Even if you do not currently rely on social media for customer acquisition and revenue streams that does not mean you are immune to the type of social media crisis that can leave a trail of destruction in its path.

In these situations, $[dark]{having a social media crisis management plan is absolutely vital.} This way, you will be able to put out any fires that might come your way and minimize any damage to the business.

Every business should have a plan, whilst the tactics may differ the strategy is largely the same. 

We have put together this playbook to give you all the information you need to make sure you are fully prepared before any potential disaster strikes.


For a useful graphical representation of this entire article click here to access our Social Media Crisis Management Infographic.

A social media crisis management plan should consist of three main crucial areas:

  1. Before the crisis
  2. During the crisis
  3. After the crisis

Let’s take a look at each area to see how you can set up to prepare yourselves for any eventuality.


To prepare and prevent any potential crisis from happening we have outlined a simple three step approach to follow.

  1. Setup social listening tool
  2. Set roles and responsibilities
  3. Define what a crisis is

Lets take a look into each step in more detail.


First things first.

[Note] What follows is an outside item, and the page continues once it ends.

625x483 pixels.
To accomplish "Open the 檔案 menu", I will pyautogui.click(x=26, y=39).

Quite simply if you cannot see the problem you cannot fix it. If you do not know about something you cannot do anything about it.

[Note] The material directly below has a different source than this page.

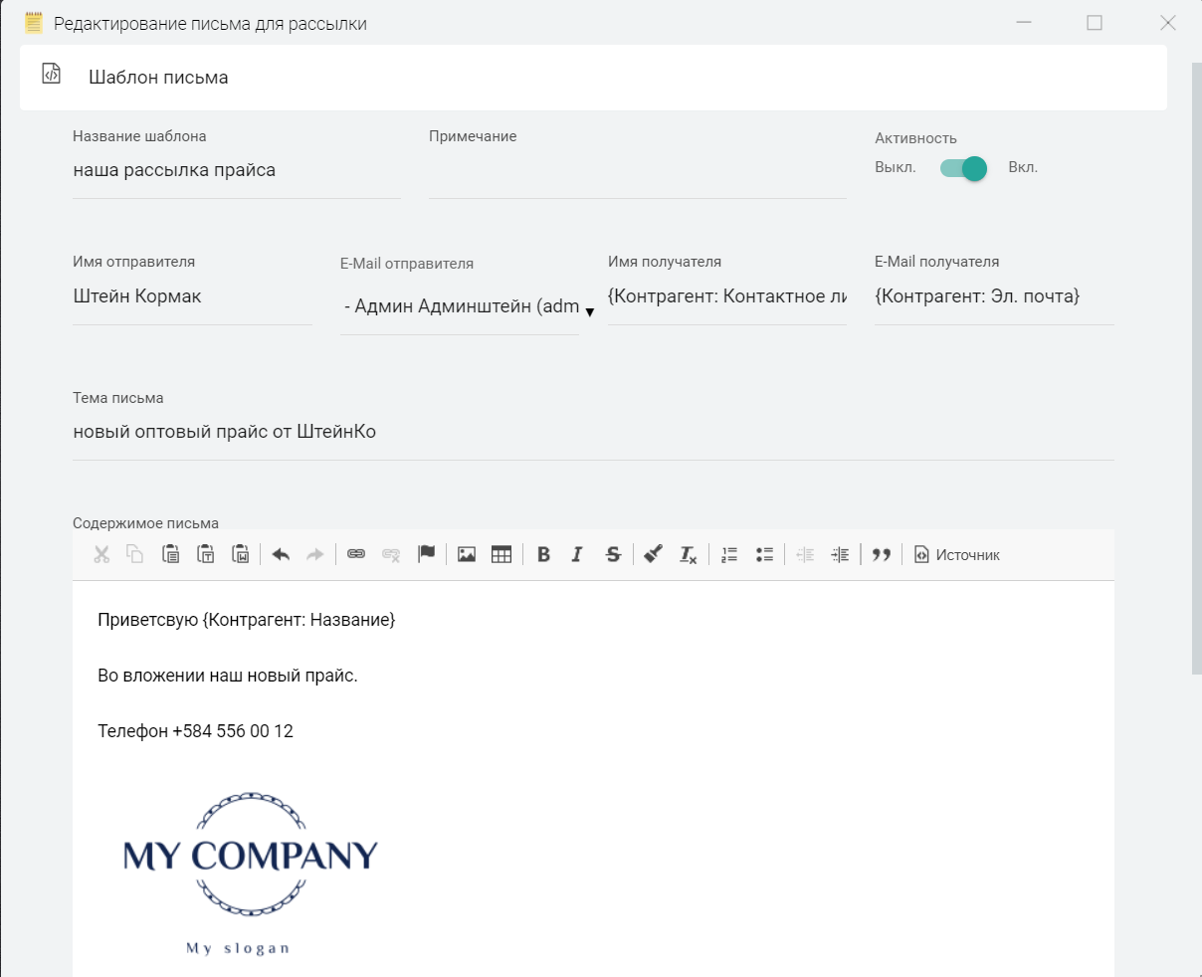The height and width of the screenshot is (977, 1202).
Task: Click the Тема письма field
Action: [x=592, y=432]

A fundamental part of any social media crisis management is the use of a social listening tool.

You can follow the rest of this playbook to the letter but without a suitable social listening tool in place you will not get the early warning your business needs to deal with the crisis head on.

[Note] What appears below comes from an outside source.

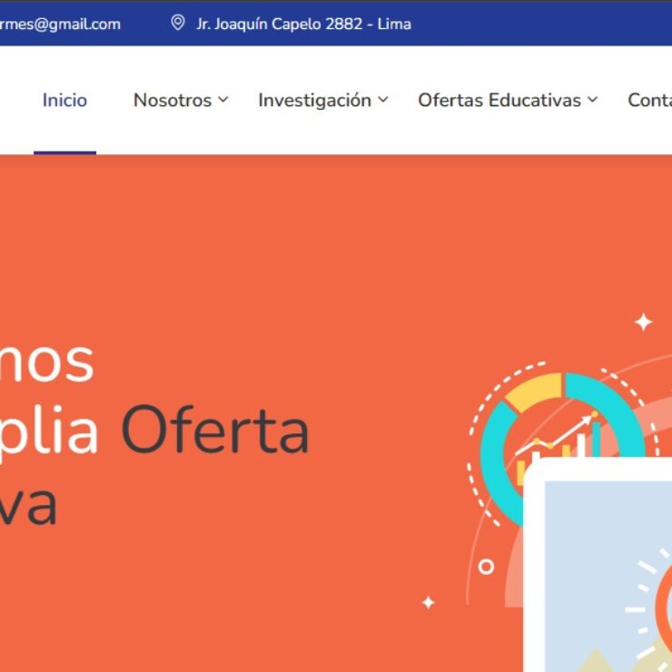
Task: Open the partially visible Contacto menu item
Action: click(x=649, y=100)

Without the right social listening tool everything else you do to prepare for a social media crisis will be in vein, the situation will possibly have escalated beyond your control before you even get a chance to take action.

These are your powerful eyes and ears working 24 hours a day, 7 days a week monitoring all chatter online that relates to your business, your brand, your industry and even your competitors.

Without a social listening tool you lose the ability of an early warning system that provides you the crucial information you need in real time to assemble your stakeholders and essential team members together to respond to any type of crisis and minimize any potential threat to the future of your business.

But not all social listening tools are equal, and it is important that the tool you use provides you with the functionality that will maximize your chances of receiving an early warning of any potential crisis.

There are many different tools available with what can seem like an overwhelming choice of functionality. We suggest to ensure that the tool you choose enables you to do the following:

  • Tracking & Monitoring 
  • Sentiment Analysis 
  • Social Listening Analytics


The first and arguably most important part of your tool is the ability to track a variety of keywords, phrases and even hashtags that all relate to your business so that you can see literally everything that is being said about you or your brand in real time.

Of course, in addition to that you also want to be able to monitor all chatter that is directed at each of your social channels where usually the customer expects a far quicker response time.

However, just looking for mentions of your brand name is not enough. People will often speak about you or something related to your business in terms that far exceed simply stating your company name.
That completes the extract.